Would you repeat every line below exactly, please?

[Data]

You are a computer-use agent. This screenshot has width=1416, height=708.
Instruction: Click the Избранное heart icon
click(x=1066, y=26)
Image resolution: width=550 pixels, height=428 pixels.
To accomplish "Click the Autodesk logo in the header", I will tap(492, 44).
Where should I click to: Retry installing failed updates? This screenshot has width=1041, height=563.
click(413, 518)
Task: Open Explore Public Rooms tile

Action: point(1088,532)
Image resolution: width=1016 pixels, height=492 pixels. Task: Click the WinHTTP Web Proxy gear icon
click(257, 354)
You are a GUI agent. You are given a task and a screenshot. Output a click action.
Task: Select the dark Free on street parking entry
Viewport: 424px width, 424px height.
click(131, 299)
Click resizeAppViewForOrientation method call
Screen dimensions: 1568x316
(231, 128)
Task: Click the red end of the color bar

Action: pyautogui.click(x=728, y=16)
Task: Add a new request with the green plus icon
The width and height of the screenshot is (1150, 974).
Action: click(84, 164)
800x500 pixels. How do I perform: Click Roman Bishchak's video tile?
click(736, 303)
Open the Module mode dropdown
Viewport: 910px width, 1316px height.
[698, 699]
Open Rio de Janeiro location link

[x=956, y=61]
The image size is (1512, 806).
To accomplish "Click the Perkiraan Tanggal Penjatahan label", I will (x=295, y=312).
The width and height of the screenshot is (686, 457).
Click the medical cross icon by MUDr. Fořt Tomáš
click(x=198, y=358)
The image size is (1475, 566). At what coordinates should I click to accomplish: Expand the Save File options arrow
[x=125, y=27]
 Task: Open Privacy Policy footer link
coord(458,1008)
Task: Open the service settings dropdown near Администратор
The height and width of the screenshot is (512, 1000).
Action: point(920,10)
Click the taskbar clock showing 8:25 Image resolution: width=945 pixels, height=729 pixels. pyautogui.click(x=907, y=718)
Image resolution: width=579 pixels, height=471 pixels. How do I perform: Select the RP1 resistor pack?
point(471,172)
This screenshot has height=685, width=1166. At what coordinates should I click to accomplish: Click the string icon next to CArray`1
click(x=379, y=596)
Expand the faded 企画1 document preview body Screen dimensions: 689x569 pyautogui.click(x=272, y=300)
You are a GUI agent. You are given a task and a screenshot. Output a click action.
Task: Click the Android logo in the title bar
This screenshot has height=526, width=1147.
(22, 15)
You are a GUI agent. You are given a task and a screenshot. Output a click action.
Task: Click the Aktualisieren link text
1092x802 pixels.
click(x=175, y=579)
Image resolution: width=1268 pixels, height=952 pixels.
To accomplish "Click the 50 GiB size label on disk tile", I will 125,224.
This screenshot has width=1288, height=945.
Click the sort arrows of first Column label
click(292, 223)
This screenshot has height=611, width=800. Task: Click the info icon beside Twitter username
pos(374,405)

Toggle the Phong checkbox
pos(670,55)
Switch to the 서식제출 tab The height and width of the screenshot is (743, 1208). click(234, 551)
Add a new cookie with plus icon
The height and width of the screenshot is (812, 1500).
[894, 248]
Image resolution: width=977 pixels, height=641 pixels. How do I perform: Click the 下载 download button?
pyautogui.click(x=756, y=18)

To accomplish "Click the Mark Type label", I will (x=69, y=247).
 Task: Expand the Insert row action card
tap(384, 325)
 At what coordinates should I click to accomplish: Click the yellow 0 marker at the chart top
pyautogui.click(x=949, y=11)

[/Data]

* _Completed exercise_
You are a computer-use agent. This screenshot has width=1416, height=708.
Instruction: Click the Избранное heart icon
click(x=1066, y=26)
Image resolution: width=550 pixels, height=428 pixels.
To accomplish "Click the Autodesk logo in the header", I will tap(492, 44).
Where should I click to: Retry installing failed updates? This screenshot has width=1041, height=563.
click(413, 518)
Task: Open Explore Public Rooms tile

Action: point(1088,532)
Image resolution: width=1016 pixels, height=492 pixels. Task: Click the WinHTTP Web Proxy gear icon
click(257, 354)
You are a GUI agent. You are given a task and a screenshot. Output a click action.
Task: Select the dark Free on street parking entry
Viewport: 424px width, 424px height.
click(131, 299)
Click resizeAppViewForOrientation method call
Screen dimensions: 1568x316
(231, 128)
Task: Click the red end of the color bar

Action: pyautogui.click(x=728, y=16)
Task: Add a new request with the green plus icon
The width and height of the screenshot is (1150, 974).
Action: click(84, 164)
800x500 pixels. How do I perform: Click Roman Bishchak's video tile?
click(736, 303)
Open the Module mode dropdown
Viewport: 910px width, 1316px height.
[698, 699]
Open Rio de Janeiro location link

[x=956, y=61]
The image size is (1512, 806).
To accomplish "Click the Perkiraan Tanggal Penjatahan label", I will (x=295, y=312).
The width and height of the screenshot is (686, 457).
Click the medical cross icon by MUDr. Fořt Tomáš
click(x=198, y=358)
The image size is (1475, 566). At what coordinates should I click to accomplish: Expand the Save File options arrow
[x=125, y=27]
 Task: Open Privacy Policy footer link
coord(458,1008)
Task: Open the service settings dropdown near Администратор
The height and width of the screenshot is (512, 1000).
Action: point(920,10)
Click the taskbar clock showing 8:25 Image resolution: width=945 pixels, height=729 pixels. pyautogui.click(x=907, y=718)
Image resolution: width=579 pixels, height=471 pixels. How do I perform: Select the RP1 resistor pack?
point(471,172)
This screenshot has height=685, width=1166. At what coordinates should I click to accomplish: Click the string icon next to CArray`1
click(x=379, y=596)
Expand the faded 企画1 document preview body Screen dimensions: 689x569 pyautogui.click(x=272, y=300)
You are a GUI agent. You are given a task and a screenshot. Output a click action.
Task: Click the Android logo in the title bar
This screenshot has height=526, width=1147.
(22, 15)
You are a GUI agent. You are given a task and a screenshot. Output a click action.
Task: Click the Aktualisieren link text
1092x802 pixels.
click(x=175, y=579)
Image resolution: width=1268 pixels, height=952 pixels.
To accomplish "Click the 50 GiB size label on disk tile", I will 125,224.
This screenshot has width=1288, height=945.
Click the sort arrows of first Column label
click(292, 223)
This screenshot has height=611, width=800. Task: Click the info icon beside Twitter username
pos(374,405)

Toggle the Phong checkbox
pos(670,55)
Switch to the 서식제출 tab The height and width of the screenshot is (743, 1208). click(234, 551)
Add a new cookie with plus icon
The height and width of the screenshot is (812, 1500).
[894, 248]
Image resolution: width=977 pixels, height=641 pixels. How do I perform: Click the 下载 download button?
pyautogui.click(x=756, y=18)

To accomplish "Click the Mark Type label", I will (x=69, y=247).
 Task: Expand the Insert row action card
tap(384, 325)
 At what coordinates should I click to accomplish: Click the yellow 0 marker at the chart top
pyautogui.click(x=949, y=11)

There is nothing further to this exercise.